Saudi Arabia’s ambassador to the US, Adel al-Jubeir, has been appointed foreign minister in the wide-ranging cabinet reshuffle.

He replaces 75-year-old Prince Saud bin Faisal al-Saud, who served in the post for 40 years.

Prince Saud bin Faisal “asked to be removed due to the condition of his health”, according to a royal decree issued on 28 April. He will now take the less demanding role of special envoy and adviser to King Salman bin Abdulaziz al-Saud.

Al-Jubeir has served as ambassador to Washington since 2007 and was educated in the US. He is likely to continue the kingdom’s close relationship with the US, and foreign policy objectives are unlikely to change.

“Adel al-Jubeir knows the policy well and has been the ambassador in the US for some time,” says Christian Koch, director of the Swiss-based Gulf Reasearch Centre. “He is not about to challenge the Saudi leadership on a policy shift as he also supports fully the activist stance the kingdom is currently taking.”

Al-Jubeir came into the public eye in March in a series of press conferences in Washington. He briefed the press on Saudi Arabia’s military campaign in Yemen, praising its achievements.

“The key positions in sovereign ministries were held up until now by established figures such as Saud bin Faisal, who have years of experience and constituencies in their own right,” says Christopher Davidson, reader in Middle Eastern Politics at Durham University in the UK and author of “After the Sheikhs”. “They have been removed and replaced with technocrats who owe their positions to the new regime and are essentially frontmen for the real policy-makers.”

He will also work closely with both the new Crown Prince Mohammed bin Nayef and Saudi Defence Minister and newly appointed Deputy Crown Prince Mohammed bin Salman.

Bin Nayef is close to the US and has frequently cooperated on counter-terrorism matters.

Bin Salman has been brought to public attention as the principal actor associated with the Yemen campaign.

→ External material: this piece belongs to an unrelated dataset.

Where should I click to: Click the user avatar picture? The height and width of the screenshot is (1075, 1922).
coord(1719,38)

The Yemen intervention is the latest example of Saudi Arabia’s more active foreign policy, which is set by King Salman.

“The proactive foreign policy is now entrenched,” says Davidson. “The Yemen campaign is the strongest signal yet that Saudi Arabia sees itself as a regional hegemon which will fight its own corner.”

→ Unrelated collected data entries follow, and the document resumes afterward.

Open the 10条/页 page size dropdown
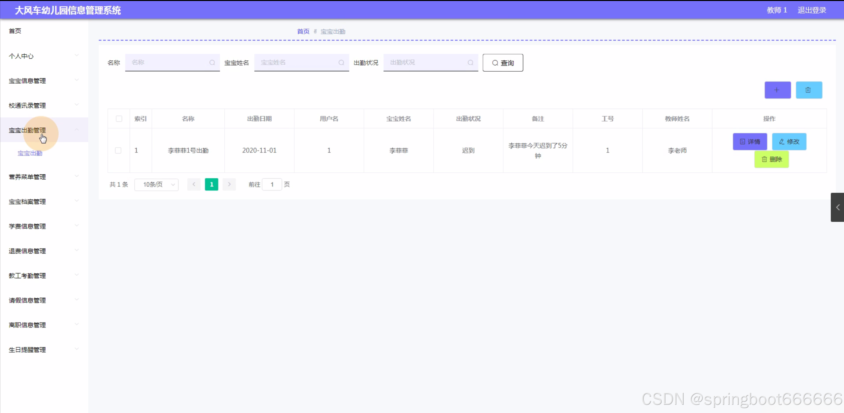This screenshot has height=413, width=844. (156, 185)
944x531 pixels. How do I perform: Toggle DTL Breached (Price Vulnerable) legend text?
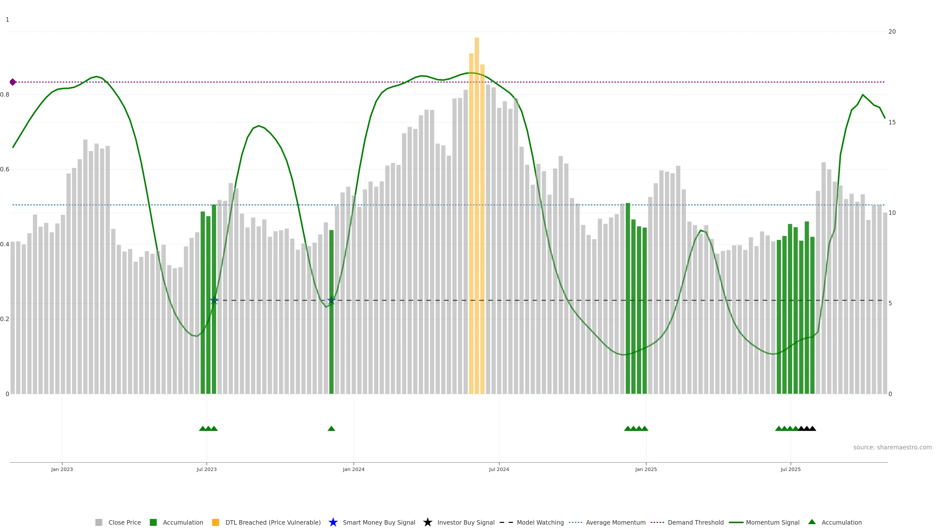(273, 523)
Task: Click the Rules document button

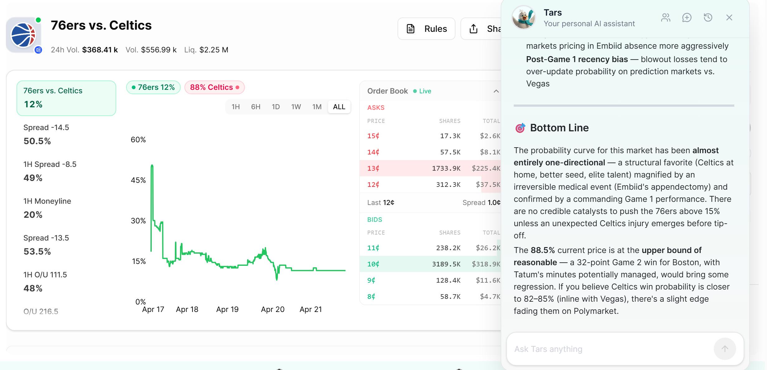Action: [x=426, y=29]
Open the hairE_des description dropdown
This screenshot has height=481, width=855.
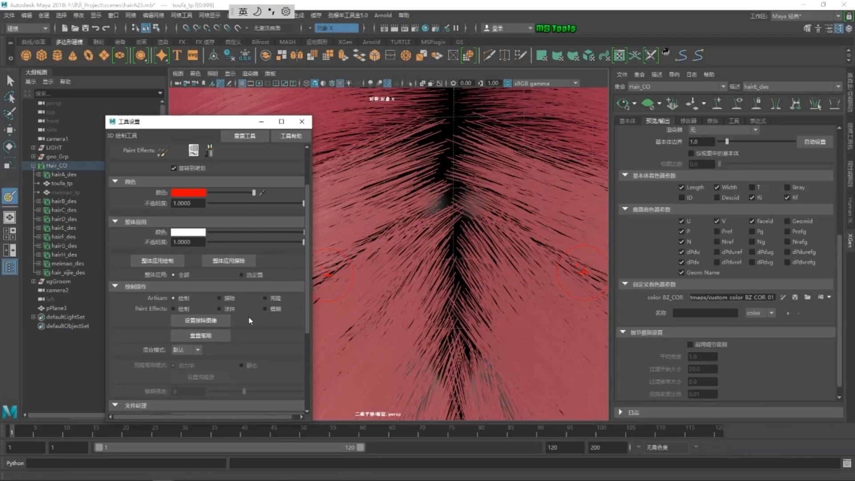tap(838, 87)
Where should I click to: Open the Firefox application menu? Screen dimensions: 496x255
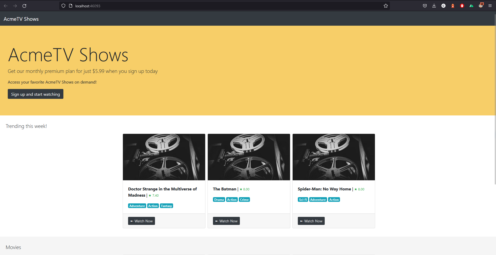pos(490,6)
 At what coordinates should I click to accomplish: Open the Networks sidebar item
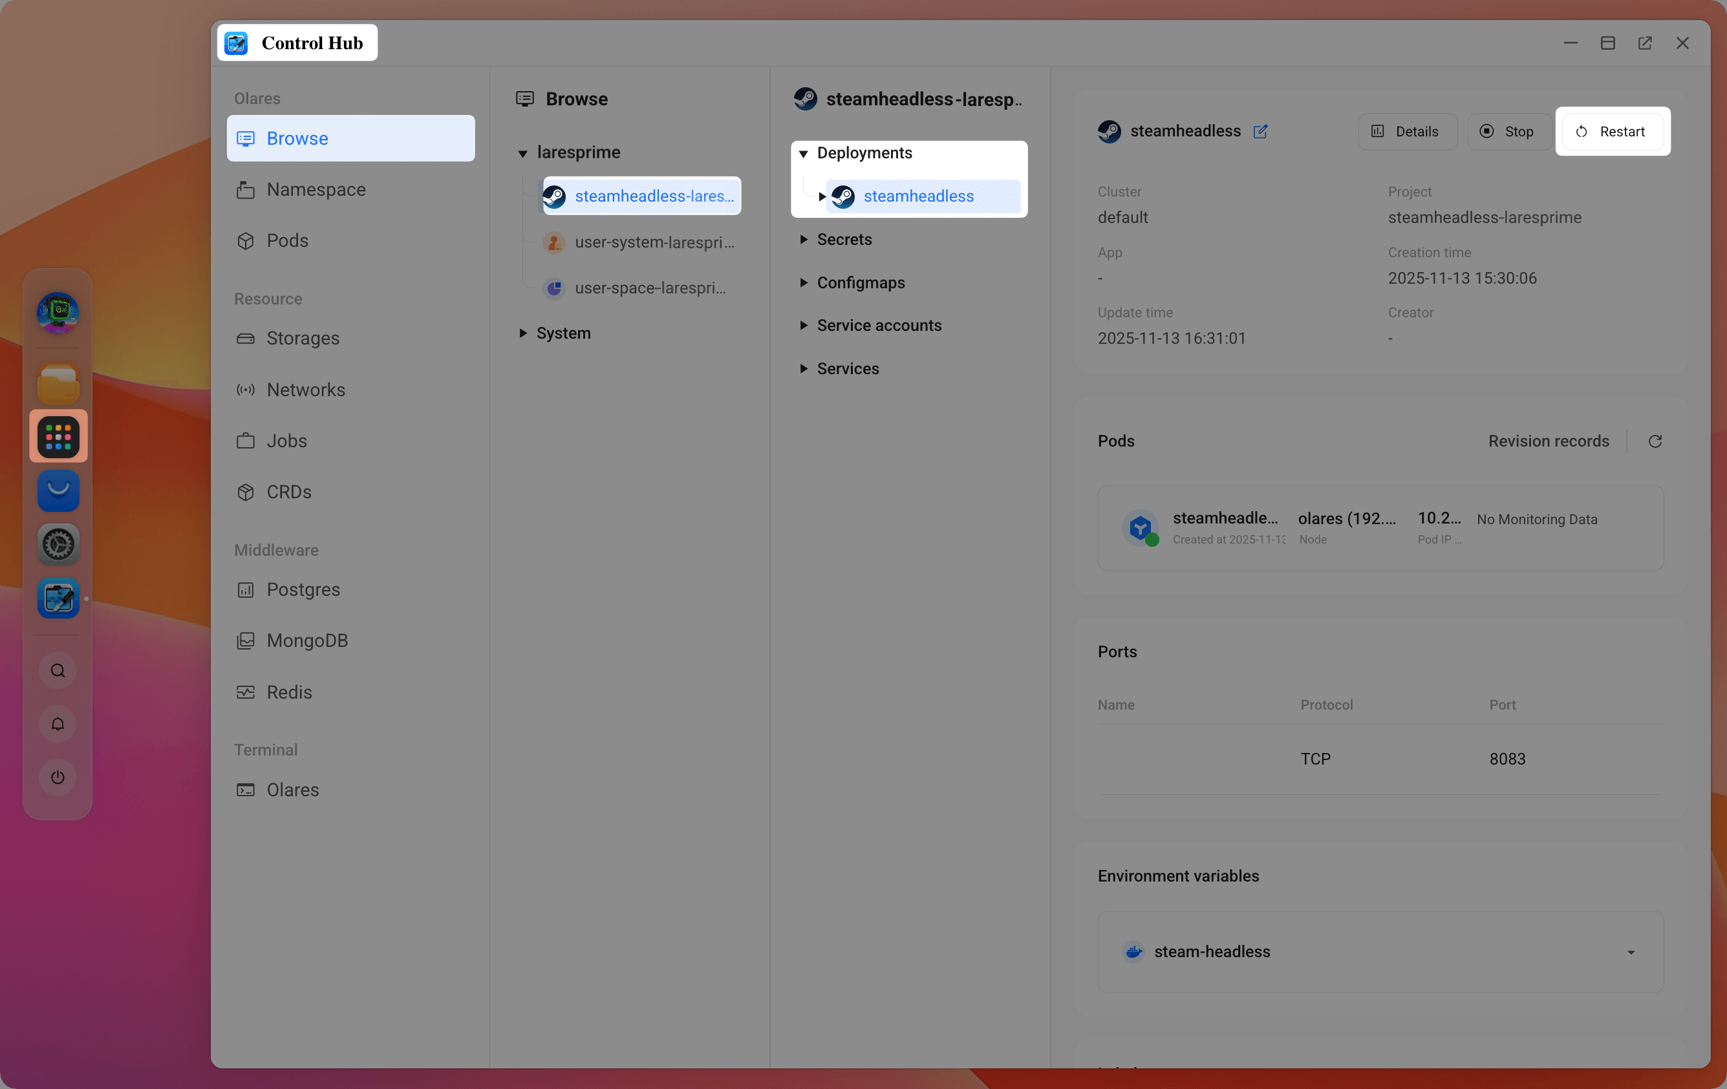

It has been accompanied by strong anti-Iranian sentiment in Saudi Arabia, and is believed to be a response to the prospect of Tehran improving its diplomatic relations with Washington. Iran signed a nuclear framework agreement with the P5+1 group of world powers on 2 April. An official statement welcomed the deal.

Saudi Arabia is also taking a proactive role in countering Iranian influence in Iraq, Syria and Lebanon. The kingdom channelled arms and funding to opposition militias in Syria, although this policy took a back seat after Prince Bandar bin Sultan, the intelligence chief, stepped down a year ago.

“There is a strong anti-Iran sentiment in this leadership,” continues Davidson. “Faisal bin Saud and the late King Abdullah were more workmanlike and pragmatic. This is not to say that there weren’t daggers drawn on many occasions but negotiations were always around the corner. That is off the table now.”

The kingdom now opposes Islamist groups in Syria and is cracking down on suspected sympathisers at home.

King Salman, who ascended to the throne in January, repaired relations with fellow GCC member Qatar, mending a rift that caused several GCC countries to withdraw their ambassadors from Doha.

Saudi Arabia is also deeply committed to supporting President Abdul Fattah al-Sisi of Egypt both politically and economically. The kingdom pledged $4bn in support at the Egypt Economic Development Conference held in March in Sharm el-Sheikh.

Al-Sisi recently announced an agreement regarding a pan-Arab military force, in which Saudi Arabia would be a key member.

With a young, hawkish trio influencing Saudi Arabia’s foreign policy, this active approach from Riyadh is likely to continue.